Allâh-ü Teâlâ'yı âhiretten önce dünyada tanıyamayanlar! Sizlerden dolayı vâh yangınlarım ve vâh ateşlerim! Ve O'nun kurbiyetinin nesimini, rüzgârını koklayanlar! Ve O'nun fazilet, üstünlük yemeğini yiyip, ünsiyet şarabını içenler! Size daha ne kadar nidâ edeceğim, ey münafıklar? Sizler duymuyorsunuz ki... Yarın derinden duyacaksınız ama icabet edemeyeceksiniz. Ne kadar uzaktasınız! Ve size ne kadar da uzaktan sesleniliyor! Sesiniz yerin dibinden geliyor; kurbiyyet kalesinden değil, iyilik sahilinden değil. Bütün işleriniz mideniz, şehvetiniz, bedenleriniz ve bütün dünyanız. Bütün bunların hepsi pisliktir, kirdir.
Açlık, Allâh-ü Teâlâ'nın yeryüzündeki yemeğidir: Sıddıkların karnı onunla doyar. Ey fakirlikten korkanlar! Asıl fakirlik, fakirlikten korkmaktır.
Zenginlik ise Allâh-ü Teâlâ ile O'nun dışındaki her şeyden zengin olmaktır. Dirhem ve dinar zenginliği zenginlik değildir.
Ey oğul! Nefsinin kıyametini kopart. Tefekkür ayaklarınla cehenneme ve cennete gir. Onlara iman ve yakîn gözlerinle bak. Mü'min, fıkri ve nazarı düzelinceye kadar amel işlemekten geri durmaz. Fikri ve nazarı düzeldiği zaman kıyameti kopmuş demektir.

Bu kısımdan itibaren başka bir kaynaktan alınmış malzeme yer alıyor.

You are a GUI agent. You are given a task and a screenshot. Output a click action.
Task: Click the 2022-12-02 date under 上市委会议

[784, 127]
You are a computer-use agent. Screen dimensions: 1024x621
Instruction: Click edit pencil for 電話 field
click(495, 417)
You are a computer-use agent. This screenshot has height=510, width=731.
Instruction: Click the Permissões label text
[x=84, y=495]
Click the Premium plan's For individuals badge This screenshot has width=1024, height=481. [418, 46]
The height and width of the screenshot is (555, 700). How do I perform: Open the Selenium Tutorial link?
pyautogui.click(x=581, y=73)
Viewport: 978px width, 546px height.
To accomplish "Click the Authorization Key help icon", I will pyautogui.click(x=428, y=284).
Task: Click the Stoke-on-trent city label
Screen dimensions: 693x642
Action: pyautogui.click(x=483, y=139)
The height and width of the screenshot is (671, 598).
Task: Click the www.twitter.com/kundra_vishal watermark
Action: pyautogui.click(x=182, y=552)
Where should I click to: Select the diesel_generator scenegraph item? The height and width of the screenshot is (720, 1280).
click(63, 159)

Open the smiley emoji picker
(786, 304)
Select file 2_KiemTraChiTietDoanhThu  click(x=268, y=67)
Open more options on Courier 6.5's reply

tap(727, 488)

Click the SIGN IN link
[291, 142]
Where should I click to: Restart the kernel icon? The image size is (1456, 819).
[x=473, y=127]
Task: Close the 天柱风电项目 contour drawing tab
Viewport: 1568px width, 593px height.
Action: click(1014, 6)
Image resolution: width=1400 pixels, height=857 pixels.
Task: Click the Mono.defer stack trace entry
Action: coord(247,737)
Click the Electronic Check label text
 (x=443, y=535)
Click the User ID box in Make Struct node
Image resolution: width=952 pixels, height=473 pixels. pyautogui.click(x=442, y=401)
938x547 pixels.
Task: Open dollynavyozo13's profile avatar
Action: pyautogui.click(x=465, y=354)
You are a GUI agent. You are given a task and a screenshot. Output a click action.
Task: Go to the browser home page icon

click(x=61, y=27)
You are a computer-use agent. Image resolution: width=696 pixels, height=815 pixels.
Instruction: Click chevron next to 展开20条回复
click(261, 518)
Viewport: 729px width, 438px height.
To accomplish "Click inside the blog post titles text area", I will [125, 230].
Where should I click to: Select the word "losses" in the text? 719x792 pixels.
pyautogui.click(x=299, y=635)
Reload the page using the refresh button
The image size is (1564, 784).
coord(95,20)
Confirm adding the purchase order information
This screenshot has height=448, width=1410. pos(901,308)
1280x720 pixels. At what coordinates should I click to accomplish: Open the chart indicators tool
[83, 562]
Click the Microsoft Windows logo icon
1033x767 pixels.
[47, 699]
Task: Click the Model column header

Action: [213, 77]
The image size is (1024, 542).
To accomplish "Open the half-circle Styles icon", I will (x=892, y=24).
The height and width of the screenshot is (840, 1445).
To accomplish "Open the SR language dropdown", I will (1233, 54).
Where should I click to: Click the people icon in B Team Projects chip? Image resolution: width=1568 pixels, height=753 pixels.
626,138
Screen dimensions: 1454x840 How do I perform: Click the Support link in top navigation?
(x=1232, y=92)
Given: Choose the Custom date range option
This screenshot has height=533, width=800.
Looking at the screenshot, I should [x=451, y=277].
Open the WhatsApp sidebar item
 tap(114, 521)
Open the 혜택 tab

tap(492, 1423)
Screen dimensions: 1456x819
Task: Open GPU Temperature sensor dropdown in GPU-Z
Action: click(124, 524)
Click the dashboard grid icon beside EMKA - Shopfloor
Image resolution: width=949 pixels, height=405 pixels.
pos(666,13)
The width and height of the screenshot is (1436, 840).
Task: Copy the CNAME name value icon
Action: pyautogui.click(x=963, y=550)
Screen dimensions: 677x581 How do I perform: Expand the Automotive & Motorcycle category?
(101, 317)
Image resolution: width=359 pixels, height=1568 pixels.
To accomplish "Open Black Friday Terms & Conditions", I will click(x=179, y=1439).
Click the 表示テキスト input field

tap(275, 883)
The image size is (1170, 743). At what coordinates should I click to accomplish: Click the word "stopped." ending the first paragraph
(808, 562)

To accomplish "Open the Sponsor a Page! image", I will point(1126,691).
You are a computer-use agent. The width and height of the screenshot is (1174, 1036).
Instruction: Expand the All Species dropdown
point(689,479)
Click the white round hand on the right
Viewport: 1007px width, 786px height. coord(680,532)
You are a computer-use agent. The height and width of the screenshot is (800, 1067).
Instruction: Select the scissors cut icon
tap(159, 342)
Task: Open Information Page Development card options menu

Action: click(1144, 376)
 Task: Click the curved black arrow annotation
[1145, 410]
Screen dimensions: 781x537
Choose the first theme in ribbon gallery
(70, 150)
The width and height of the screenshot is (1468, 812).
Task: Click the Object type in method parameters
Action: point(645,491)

(O zaman) Rabb’inin huzurunda dirilir, ayağa kalkar; amel defterinin sayfalarını okumaya başlar, iyiliklerini ve kötülüklerini görür. Kötülüklerinin iyiliklerinden fazla olduğunu görür. Cehennem’e girmeyi haketmiştir. Sırattan geçmesi gerekir. Onun üzerinden havf ve recâ ile helâk olma, Cehennem’e düşme duyguları ile geçer. İşte o, bu halde iken, Alah-ü Teâlâ ona rahmetini yetiştirir ve onun kendisine bırakılmasını emreder. Ayaklarının altındaki sırat genişletilir, Cehennem’in alevi rahmet suyu ile söndürülür. Hatta Cehennem ona şöyle der: "Geç, ey mü'mîn! Nurun alevimi söndürdü!" (Heysemi) İşte mü'min bütün bunları tefekkür eder, düşünür, enine boyuna değerlendirir. Kesin bir kanaate sahip oluncaya kadar bunları tefekkür etmekten geri durmaz.
Size açıkladığım bu, nasiplerinizin peşinden koşma meselesini düşünmekten geri durmayın. Nasiplerin peşinden koşmayın, bırakın onlar sizin peşinizden koşsun. Bu benim tecrübe ettiğim, gözlerimle gördüğüm bir şeydir. Bunu, bu "yol"a girmiş olan ve bu yolu deneyen Benden başka kimseler de görmüştür. Acele etmeyin; nasiplerinizi kaybetmezsiniz. Hz, Peygamber'den şöyle rivayet olunmuştur: "Hiç kimse rızkını tamamlamadan dünyadan göçmez. O halde Allâh-ü Teâlâ'ya karşı takvâ sahibi olun ve isteklerinizi güzelleştirin:' (el-Müstedrek) Yavaş olun, hırslanmayın, boşa yorulmayın, sebatlı olun. İsteklerinize karşı işte böyle olun…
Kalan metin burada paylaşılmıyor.